Les conditions d’accès à la PMA sont prévues, notamment, à l’article L. 2141-2 du Code de la santé publique. Ce texte envisage, dans son second alinéa, «l’homme et la femme formant le couple», interdisant ainsi le recours à l’assistance médicale à la procréation pour les couples formés de deux personnes de même sexe. Lorsque la loi de bioéthique a été révisée, en 2011, la question de l’extension de la PMA a été longuement débattue au parlement. Alors que le Sénat l’avait votée en première lecture, cette extension a été finalement abandonnée au stade de la seconde lecture, conformément à l’avis citoyen exprimé lors des Etats généraux de la bioéthique. Pour eux, l’assistance médicale à la procréation devait être considérée comme «une réponse médicale à l’infertilité naturelle» . Ainsi que l’affirmait ensuite M. Jean Leonetti, «l’AMP est un procédé de réparation d’une infertilité, pas un vecteur juridique de légitimation d’unions ou de modes de vie. Elle n’est pas une solution à tous les désirs d’enfants ni aux infertilités sociales» (J. Leonetti, Rapport AN 3403, p. 97). Il est cependant évident que les promoteurs de la loi du 17 mai 2013 avaient à l’esprit cette extension, les débats l’ont assez démontré. Toutefois, les conditions posées au Code de la santé publique n’ayant pas été modifiées, l’altérité sexuelle est toujours nécessaire pour recourir à la PMA. Il est certes possible d’y voir une contradiction avec la possibilité de l’adoption homoparentale. Toutefois, les dispositions que le Code civil consacre à la PMA figurent dans le titre VII du livre Ier, que l’article 6-1 cité plus haut, exclut expressément du principe d’assimilation. Plus qu’une incohérence, c’est la manifestation de la coexistence de deux mariages distincts, dans le Code civil, depuis la loi du 17 mai 2013: le mariage de droit commun relié à la filiation charnelle et le mariage des couples de même sexe.

Pensez-vous que la «PMA pour tous» constituerait un point de rupture anthropologique sur la filiation et un véritable basculement, plus encore que le «mariage pour tous»?

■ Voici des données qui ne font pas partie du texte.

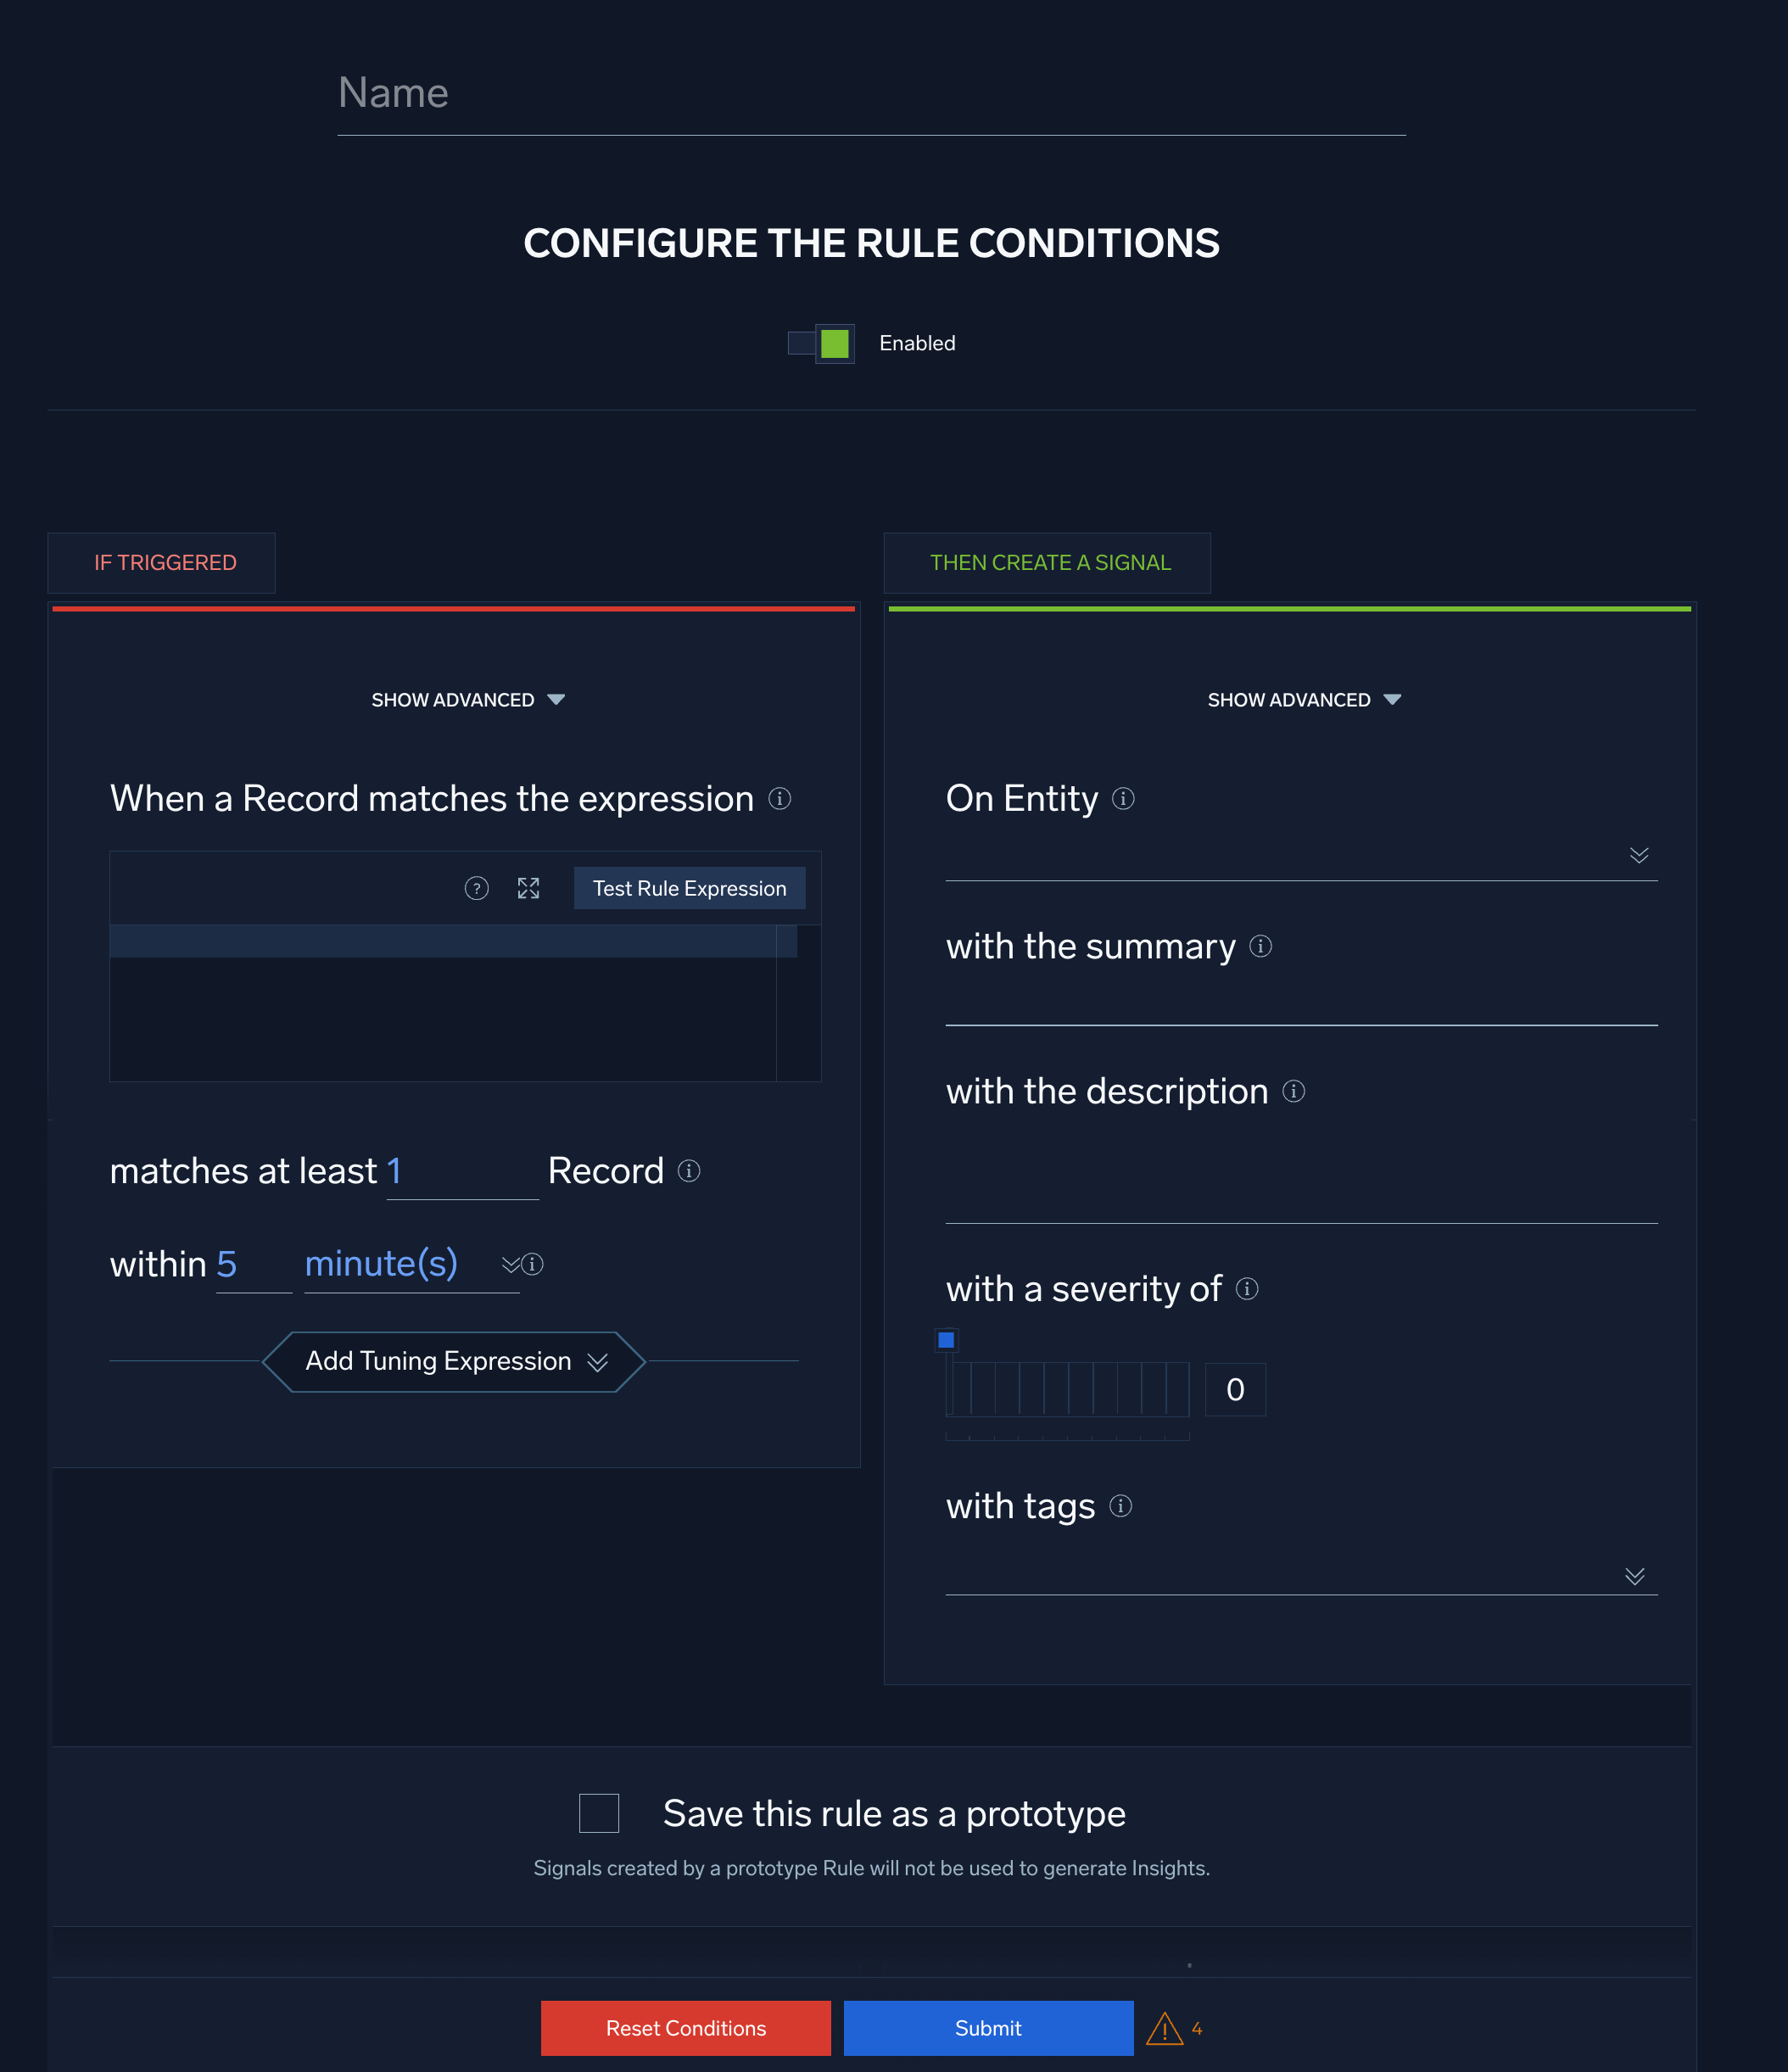Open the warning indicator showing 4 issues
Image resolution: width=1788 pixels, height=2072 pixels.
click(x=1165, y=2028)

Il faudrait s’entendre sur le sens de l’expression «PMA pour tous», mais s’il s’agit de l’étendre aux couples de même sexe, cette extension constituerait indubitablement une modification profonde de l’assistance médicale à la procréation. En effet, telle qu’elle a été envisagée depuis les premières lois de bioéthique, en 1994, la PMA est fondée sur une fiction structurante: dans la mesure du possible, faire comme si l’enfant avait été conçu sans assistance médicale et, surtout, lui permettre d’y croire. Ce dispositif permet ainsi le recours aux techniques d’assistance médicale à la procréation, tout en évitant les situations trop complexes. C’est la prise en compte de l’intérêt de l’enfant à naître qui justifie les limites posées par une loi qui, implicitement, refuse de consacrer l’existence d’un prétendu droit à l’enfant. Pour l’essentiel, cette philosophie n’a jamais été remise en cause depuis lors, ni par la loi relative à la bioéthique du 6 août 2004, ni par l’ordonnance du 4 juillet 2005 relative à la filiation, ni, enfin, par la loi du 7 juillet 2011. Cette fiction disparaitrait pour l’enfant né, par PMA, dans un couple de femmes, ou d’hommes. Comment en effet, pourrait-il s’imaginer être issus des deux personnes que la loi désignerait comme ses parents?

Une légalisation de la PMA telle qu’elle est proposée par certains élus verts emmenés par Sergio Coronado ouvrirait-elle nécessairement la voie à la légalisation de la GPA et à une potentielle marchandisation du vivant?

L’extension de la PMA aux couples de même sexe pourrait entraîner, par effet de système, la légalisation de la gestation pour autrui. Le risque serait, en effet, de considérer que la loi crée alors une discrimination au détriment des couples d’hommes notamment. C’est d’ailleurs la question que se posait M. Claeys, député socialiste, lors des travaux parlementaires ayant conduit à la loi du 7 juillet 2011 relative à la bioéthique: «si l’on dit – c’est la position de mon groupe – qu’il convient d’accepter l’AMP pour les couples de femmes, n’y a-t-il pas discrimination si, dans le même temps, on refuse la gestation pour autrui?» (JOAN CR, 1ère séance, 25 mai 2011, p. 3474). Cependant, la gestation pour autrui pose d’autres problèmes, principalement en matière de risque d’exploitation des femmes, conduisant à rendre plus difficile encore sa légalisation.